Penjual alat Bantu seks dan obat kuat, mengaku tidak sulit mendapatkan barang dagangannya karena sudah mengahui tempat distributornya. Ada tiga tempat yang memang harganya sesuai kualitas barangnya. Yakni di daerah Pancoran Glodok atau di Kampung Melayu. “Beragam alat Bantu seks tersedia,  tergantung selera calon pelanggannya saja. Nggak susah kok belanja alat bantu seks itu. Tinggal telepon langsung dianterin kurirnya,” ujar Ahmad.Semakin terbukanya arus informasi dan derasnya era keterbukaan dituding menjadi pemicu terjadinya pergeseran dalam penggunaan alat bantu seks.

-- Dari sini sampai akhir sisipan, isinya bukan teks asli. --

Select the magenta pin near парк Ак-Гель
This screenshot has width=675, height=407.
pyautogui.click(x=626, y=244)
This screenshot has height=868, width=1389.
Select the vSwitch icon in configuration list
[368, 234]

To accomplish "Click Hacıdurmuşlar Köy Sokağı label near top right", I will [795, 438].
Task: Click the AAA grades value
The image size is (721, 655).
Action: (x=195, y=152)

Dulu, alat bantu seks kebanyakan hanya dilakukan oleh kaum pria. Sekarang, kaum wanita juga ikut-ikutan menggunakannya,” cetus dr. Maswita.

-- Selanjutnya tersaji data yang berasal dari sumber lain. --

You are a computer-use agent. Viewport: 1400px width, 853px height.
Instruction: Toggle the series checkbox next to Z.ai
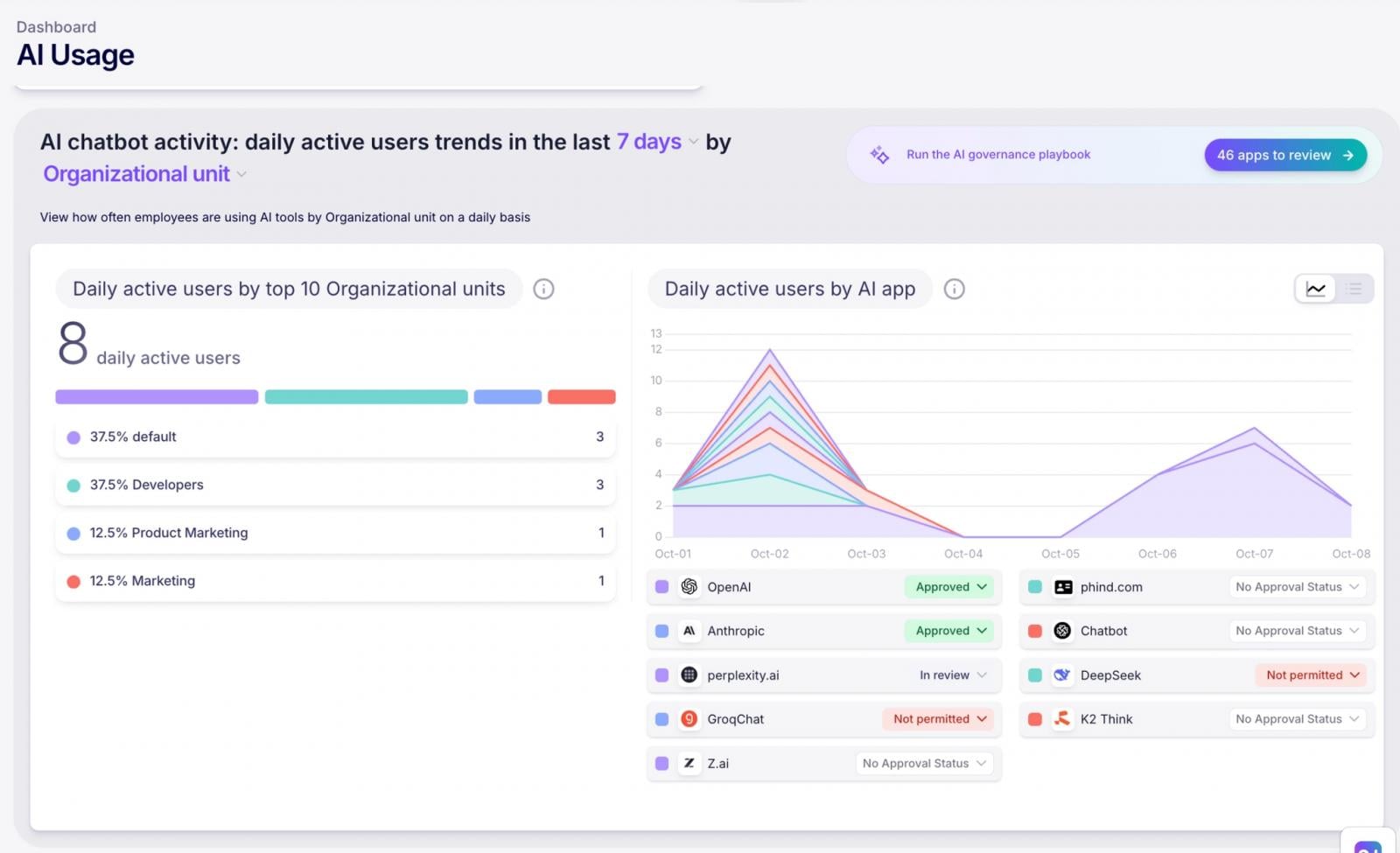[662, 763]
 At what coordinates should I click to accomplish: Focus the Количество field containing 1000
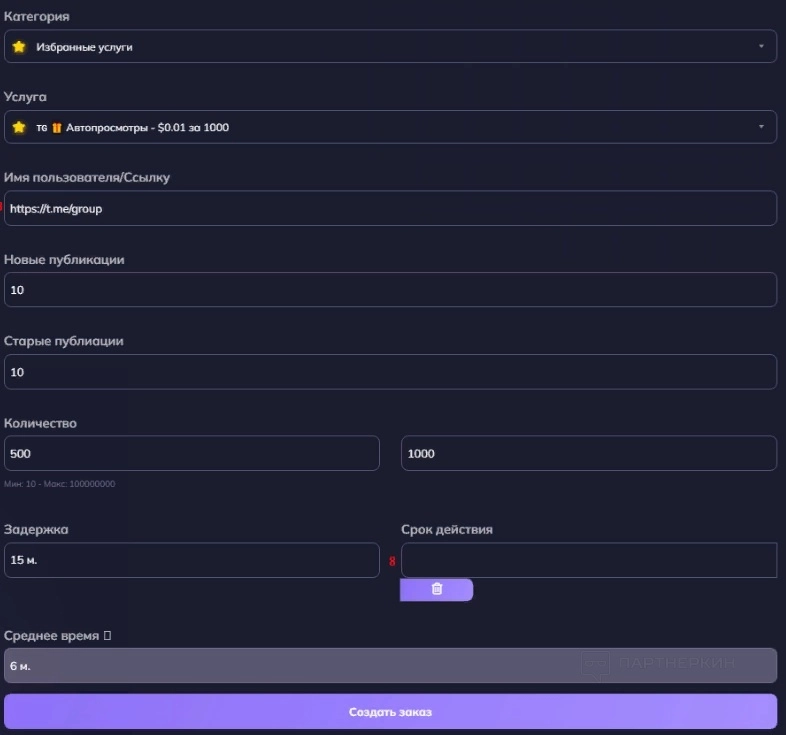[589, 453]

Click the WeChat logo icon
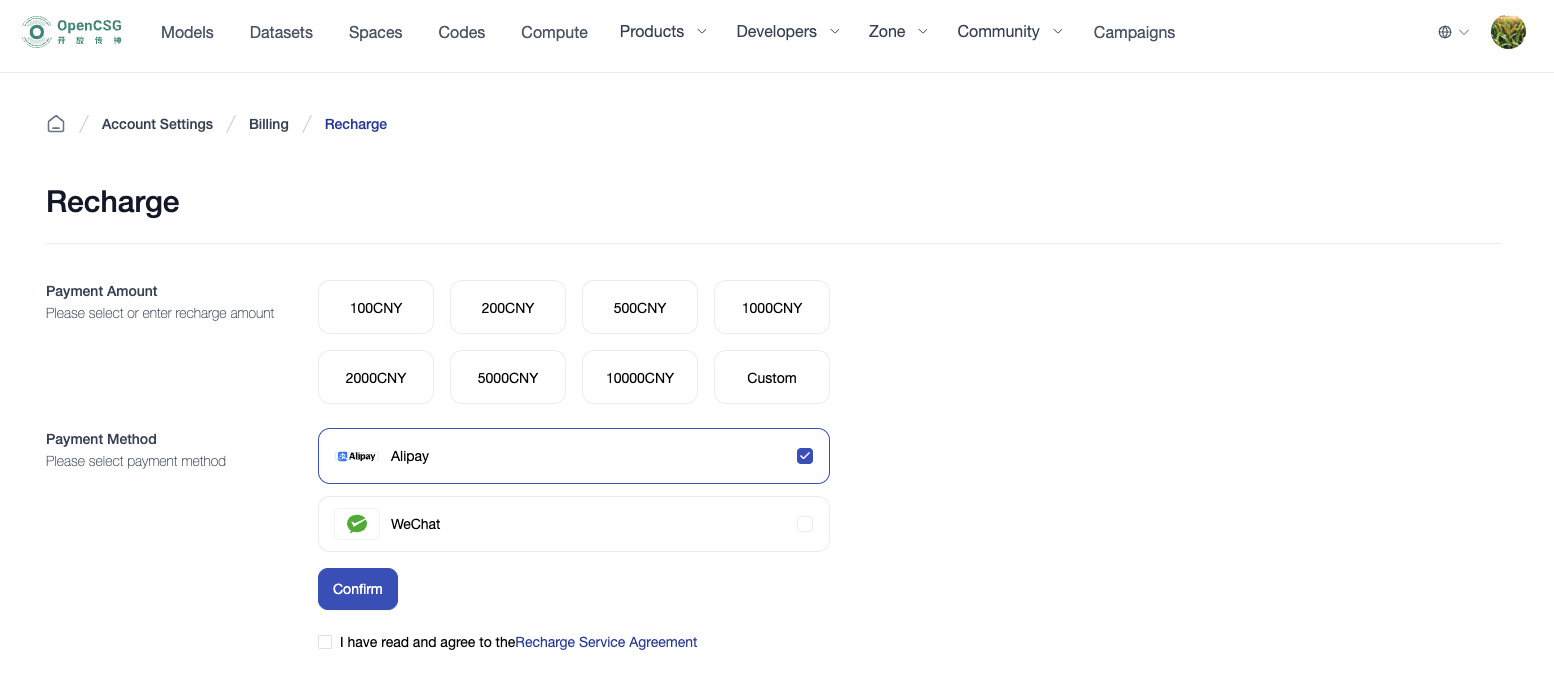click(357, 524)
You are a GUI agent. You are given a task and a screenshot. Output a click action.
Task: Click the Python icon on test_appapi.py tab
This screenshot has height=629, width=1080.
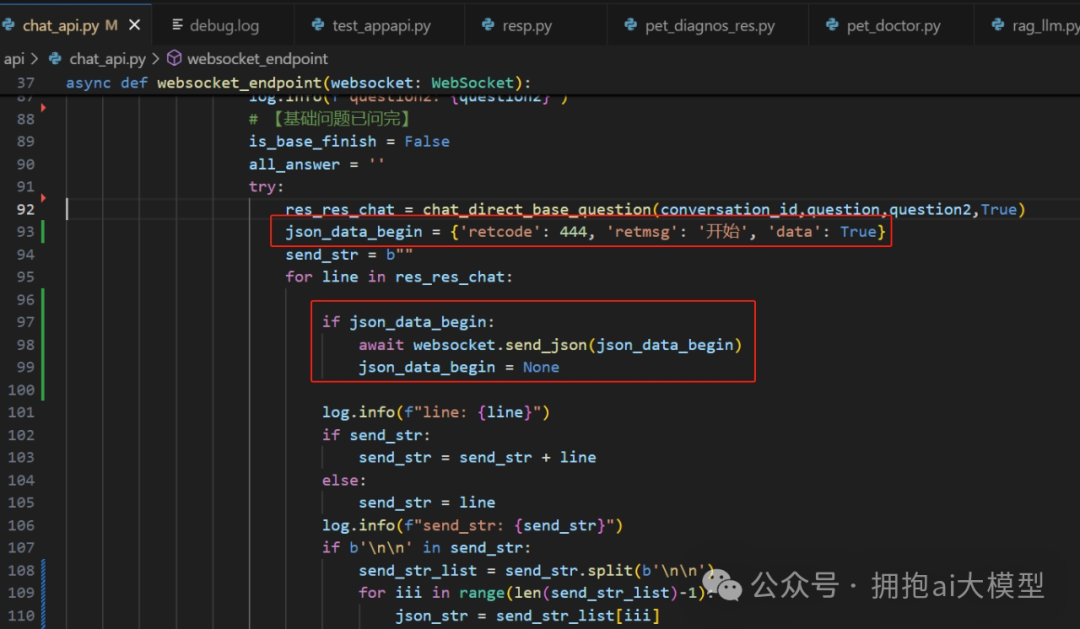[318, 25]
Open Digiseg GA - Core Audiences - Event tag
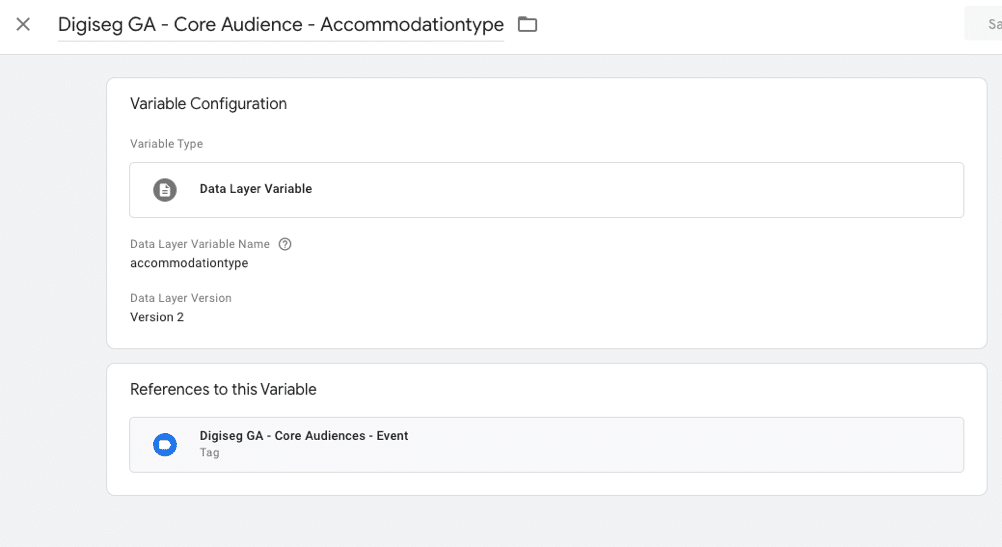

Ia menilai, jika wanita ibu rumah tangga atau mahasiswi yang berperilaku seks seperti ini pasti memiliki masalah keharmonisan dan ketidaknyamanan kehidupan seks dalam rumah tangganya. Sehingga mereka merasa perlu menyalurkan hasrat lewat alat bantu.Maswita yang menjabat sebagai Deputi Menko Kesra Bidang Pemberdayaan Perempuan ini menegaskan, pemerintah belum merasa terganggu dengan maraknya pemakaian alat bantu seks oleh ibu rumah tangga maupun mahasiswi ini.    “Karena hingga kini belum ada data resmi soal ini,” ucap Maswita saat dihubungi Pos Kota, Sabtu (3/4).

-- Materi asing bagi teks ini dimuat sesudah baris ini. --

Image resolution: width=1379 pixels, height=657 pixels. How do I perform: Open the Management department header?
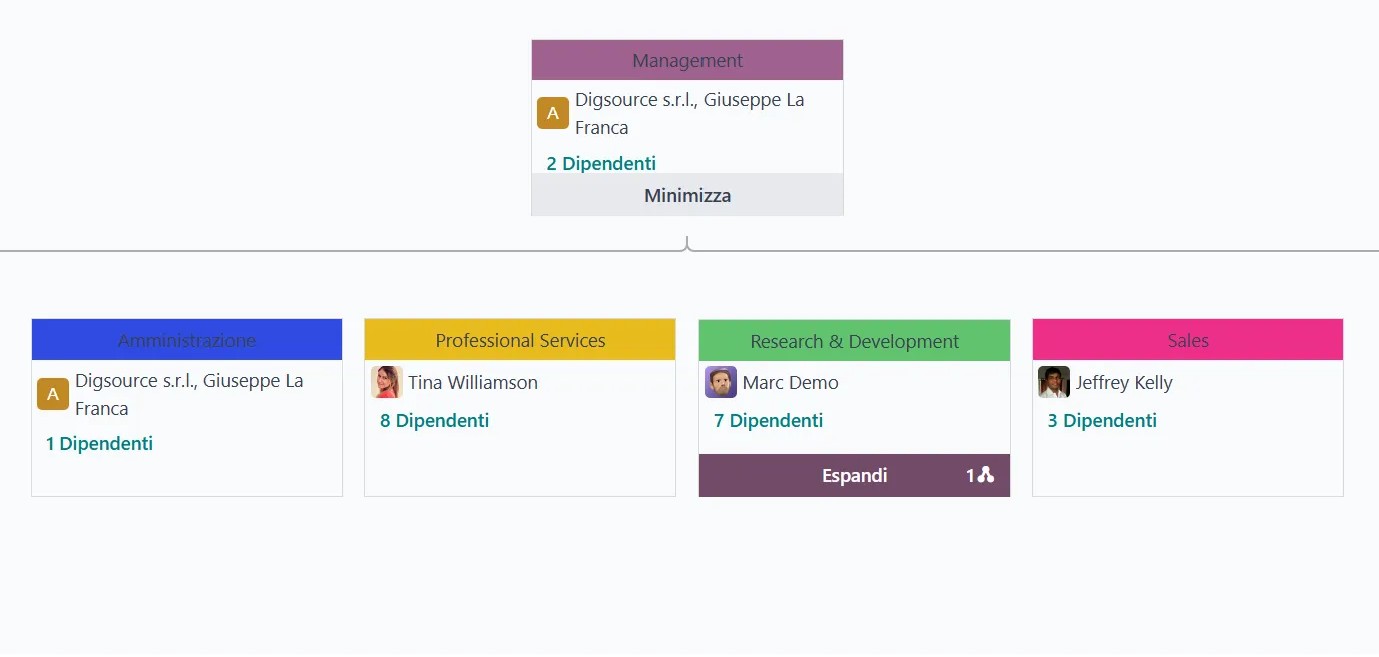pos(687,61)
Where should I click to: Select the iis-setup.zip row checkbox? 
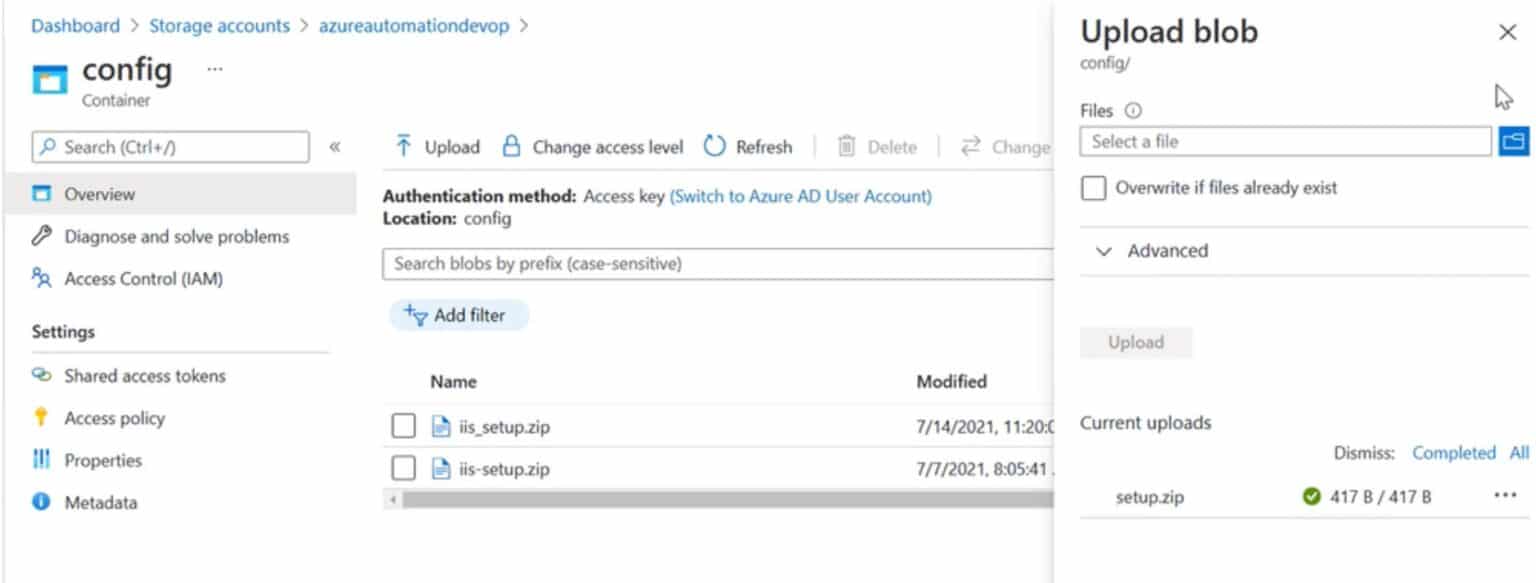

Ia melihat soal pemakaian alat bantu seks ini merupakan masalah pribadi dan belum masuk gejala sosial sehingga pemerintah  belum merasa perlu untuk  turun tangan.Menurut seksolog Dr. Boyke Dian Nugraha, alat bantu seks biasanya dimanfaatkan oleh  janda atau wanita-wanita yang jauh dari suami untuk memenuhi hasrat seksnya.Jika saat ini tren penggunaannya sudah bergeser ke ibu rumah tangga atau mahasiswi, Boyke mengaku belum mendalaminya.“Kalau sekedar untuk variasi sih oke-oke saja, tapi itu bukan yang utama. Bisa juga untuk lucu-lucuan atau koleksi,” ujarnya.



Kemungkinan lainnya, kata dr. Boyke, adalah mereka ingin menghindari resiko penyakit kelamin.